# Lamp for Growing HC in a 14cm cube?



## Lewis G (11 Apr 2014)

Hi all.
         I'm looking for a source of lighting to grow some emersed HC in a 14cm cube as a little house decoration. I've never grown HC before, and have never grown any aquatic plants emersed so this is pretty new to me. I'm looking for a source of lighting for my project and I think a desk lamp would be nice. I'm not sure how much power and brightness I would need. So could anybody recommend a way to find a good lamp or recommend one?

Thanks.


----------



## NC10 (12 Apr 2014)

I'm currently growing 3 500ml tubs worth with 2x cheapo 2.2w LED grow lights. I tried with just one bulb first on one tub and found it was plenty. It took a about a week and a half before it got going, but then there was no stoping it. They're probably about 18cm x 12cm???

Obviously you're not going to want a red/blue grow light, but any LED bulb should be fine.

As an example: http://www.ebay.co.uk/itm/2-x-4W-Ul...9372017?pt=UK_Light_Bulbs&hash=item43c81116f1

Obviously up to you how you mount it. A simple clip on bulb holder or make more of a statement with a posh looking desk/reading/decorative lamp etc overhanging it.

All I did was lay down a CM ish of compost and then top it with a little fine gravel and plant the HC. The water level just below the top so it looks damp but not quite wet, if you know what I mean. Obviously CO2 isn't an issue.

There's a thread on here somewhere made by Big Clown who simply grows it on the windowsill, I'll go and find the thread and link it in a minute. Just shows it's pretty easy and undemanding though, growing emersed.

Link to thread: http://www.ukaps.org/forum/threads/andys-hc-propagator-step-by-step.28930/


----------



## Lewis G (12 Apr 2014)

Thanks for the reply NC10. I found this lamp and was wondering if that looked any good for hc?

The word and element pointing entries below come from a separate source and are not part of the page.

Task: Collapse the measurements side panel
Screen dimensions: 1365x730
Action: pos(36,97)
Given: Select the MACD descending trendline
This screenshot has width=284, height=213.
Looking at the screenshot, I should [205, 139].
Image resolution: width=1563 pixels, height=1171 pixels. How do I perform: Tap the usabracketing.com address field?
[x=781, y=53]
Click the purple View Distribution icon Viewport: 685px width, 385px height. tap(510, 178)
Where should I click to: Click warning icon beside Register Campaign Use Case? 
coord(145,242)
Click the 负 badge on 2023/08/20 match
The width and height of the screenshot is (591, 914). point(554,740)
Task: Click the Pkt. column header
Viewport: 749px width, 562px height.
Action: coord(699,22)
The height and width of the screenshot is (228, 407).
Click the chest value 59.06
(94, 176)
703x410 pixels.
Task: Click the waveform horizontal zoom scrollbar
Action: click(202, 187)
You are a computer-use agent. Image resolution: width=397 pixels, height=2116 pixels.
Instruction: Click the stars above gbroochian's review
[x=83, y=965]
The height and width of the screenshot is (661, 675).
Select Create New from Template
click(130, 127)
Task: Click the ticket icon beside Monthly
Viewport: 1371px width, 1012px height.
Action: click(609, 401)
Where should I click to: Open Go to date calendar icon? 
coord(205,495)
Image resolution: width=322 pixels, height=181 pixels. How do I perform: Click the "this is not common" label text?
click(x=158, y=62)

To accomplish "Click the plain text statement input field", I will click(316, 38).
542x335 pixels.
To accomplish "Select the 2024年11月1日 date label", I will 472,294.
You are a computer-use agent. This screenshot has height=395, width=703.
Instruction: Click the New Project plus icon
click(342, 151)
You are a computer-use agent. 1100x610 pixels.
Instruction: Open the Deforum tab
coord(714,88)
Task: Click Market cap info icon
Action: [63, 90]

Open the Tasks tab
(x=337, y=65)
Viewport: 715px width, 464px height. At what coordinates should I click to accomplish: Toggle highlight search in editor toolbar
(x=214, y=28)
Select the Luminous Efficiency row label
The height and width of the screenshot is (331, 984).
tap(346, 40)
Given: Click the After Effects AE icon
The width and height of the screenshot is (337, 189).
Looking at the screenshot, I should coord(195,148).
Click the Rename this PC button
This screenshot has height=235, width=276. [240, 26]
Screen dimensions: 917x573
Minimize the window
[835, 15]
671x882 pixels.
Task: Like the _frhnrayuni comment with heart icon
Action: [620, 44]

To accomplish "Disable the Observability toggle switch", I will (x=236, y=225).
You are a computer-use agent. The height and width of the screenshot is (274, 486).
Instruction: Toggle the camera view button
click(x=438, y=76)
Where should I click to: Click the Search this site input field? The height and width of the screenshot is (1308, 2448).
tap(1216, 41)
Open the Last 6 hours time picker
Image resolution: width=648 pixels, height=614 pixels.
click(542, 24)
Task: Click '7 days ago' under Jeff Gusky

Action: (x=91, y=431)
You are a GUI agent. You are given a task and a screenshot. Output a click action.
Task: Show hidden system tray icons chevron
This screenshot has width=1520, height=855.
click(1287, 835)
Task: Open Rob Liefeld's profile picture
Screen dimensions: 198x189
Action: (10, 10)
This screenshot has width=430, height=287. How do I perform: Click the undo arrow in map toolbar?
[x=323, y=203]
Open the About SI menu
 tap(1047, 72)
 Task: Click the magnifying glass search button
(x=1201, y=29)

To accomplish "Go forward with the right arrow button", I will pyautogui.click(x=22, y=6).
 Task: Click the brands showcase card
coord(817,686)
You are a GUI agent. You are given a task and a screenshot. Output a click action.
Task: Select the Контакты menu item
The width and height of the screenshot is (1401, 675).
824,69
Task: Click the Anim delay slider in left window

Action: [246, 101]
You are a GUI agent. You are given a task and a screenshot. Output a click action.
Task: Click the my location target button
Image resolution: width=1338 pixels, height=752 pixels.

http://www.ikea.com/gb/en/catalog/products/00169659/

 I'm probably going off topic but did you cover up the container in any way? To try and keep a sleek appearance I'd like to keep it open top.


----------



## NC10 (12 Apr 2014)

No probs Lewis.

I do have a glass sheet over the containers but not completely sealed. It's propped up a little to hopefully keep the humidity but allow a little ventilation.

I'm also growing it emersed in what will be my display tank though, with the lid being regularly off all day. I haven't noticed any die off or anything like that. It's still spreading everyday. The leaves are basically sat on the water so I'm guessing its humid enough at that level.

For a 14x14, 1 pot will be more than enough with loads left over. Just try it without a cover and see what happens. Put the rest in some food containers or a propagator on the windowsill. If the worst does happen there will be plenty of backup HC and you'll have to think of some clever unobtrusive cover [DOUBLEPOST=1397259743][/DOUBLEPOST]The lamps perfect, I like it 

Don't forget to get a picture up and let us know how it's going.


----------



## Lewis G (12 Apr 2014)

The only thing I am concerned about is the kelvin rating of the bulb. At 2700k it doesn't seem very efficient for plants. Although I think I'm giving more than enough light anyway, so it should be fine.

I'm thinking about using 2 of these lamps for a 25 litre emersed setup. Is that OK for plants even though the kelvin rating is so low?


----------